This article is from the Australian Property Journal archive
WITH Australians expected to spend $200 billion on food retail by 2028, demand for temperature-controlled space is rising but Australia’s cold storage capacity is lagging and needs to catch up.
According to CBRE’s Cold Chain Logistics report, Australia is lagging the Netherlands, Canada, the United Kingdom and the United States.
Australia currently has 0.4 cubic metres of refrigerated warehouse capacity per urban resident, behind the US at 0.6 cubic metres and the Netherlands at 0.9 cubic metres.
CBRE head of industrial & logistics research Sass Jalili said Australia will need at least 400,000sqm of new temperature-controlled space required by 2028.
“Just to reach US levels would require approximately an additional 400,000sqm of new warehouse space to be developed in Australia, stretching up to 1.3 million sqm to be in line with the Netherlands,”
CBRE estimates there is currently 10.2 million cubic metres of refrigerated warehouse capacity in Australia.
Jalili said the sector is attractive for investors as temperature-controlled space has, on average, achieved close to double the average rent for a typical super prime grade industrial and logistics asset.
“Strong occupier demand and almost zero vacancy in the sector is driving growing interest from developers and there has been a pick-up in speculative development activity, prior to which most temperature-controlled facilities were build-to-suit,” she added.
Industrial & logistics director Adam Tresidder said demand is being driven by population, e-commerce spending, international trade activity, underpinned by government support and initiatives.
He said the main industries demanding cold storage food & beverage and pharmaceuticals and CBRE forecasts Australian consumers will spend over $200 billion on food retail by 2028.

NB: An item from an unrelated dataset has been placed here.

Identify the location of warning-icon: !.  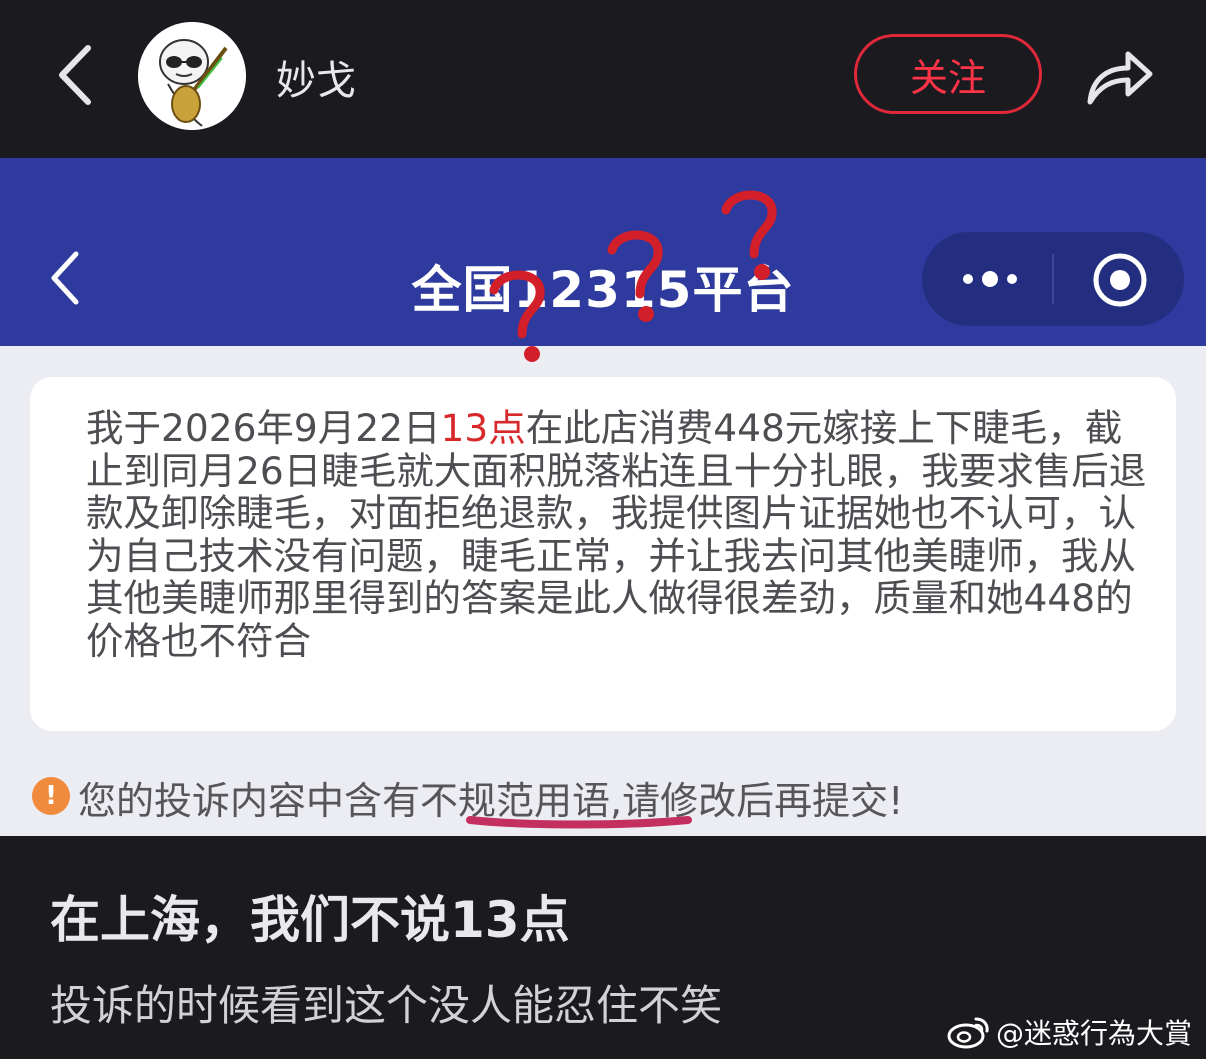
(51, 796).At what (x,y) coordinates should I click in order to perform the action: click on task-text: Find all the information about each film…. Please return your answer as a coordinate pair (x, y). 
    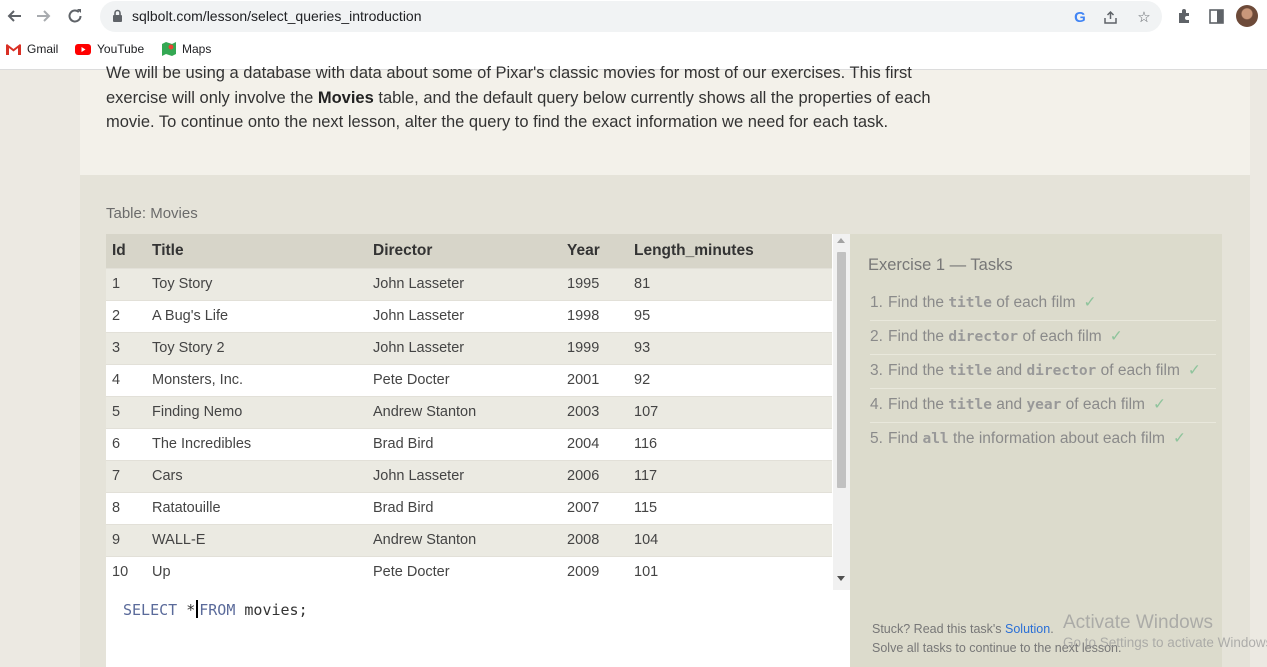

Projects underway include ISPT/Aliro’s development at Greystanes and a NewCold development at Marsden Park. One of the most recent facilities, which is reaching practical completion in a few weeks, is Charter Hall’s Light Horse Logistics Hub Lot 4 development in Sydney for HelloFresh. The location of this development has access to 60% of Sydney’s food logistics facilities within a 10-minute drive of the site.
“We are seeing an influx of cool-room and freezer operators look for space across Western Sydney. On the back of this, some developers are investigating speculatively building fridge and freezer facilities in certain markets to capture these types of groups that are historically sticky tenants that commit to long term leases.” Tresidder said.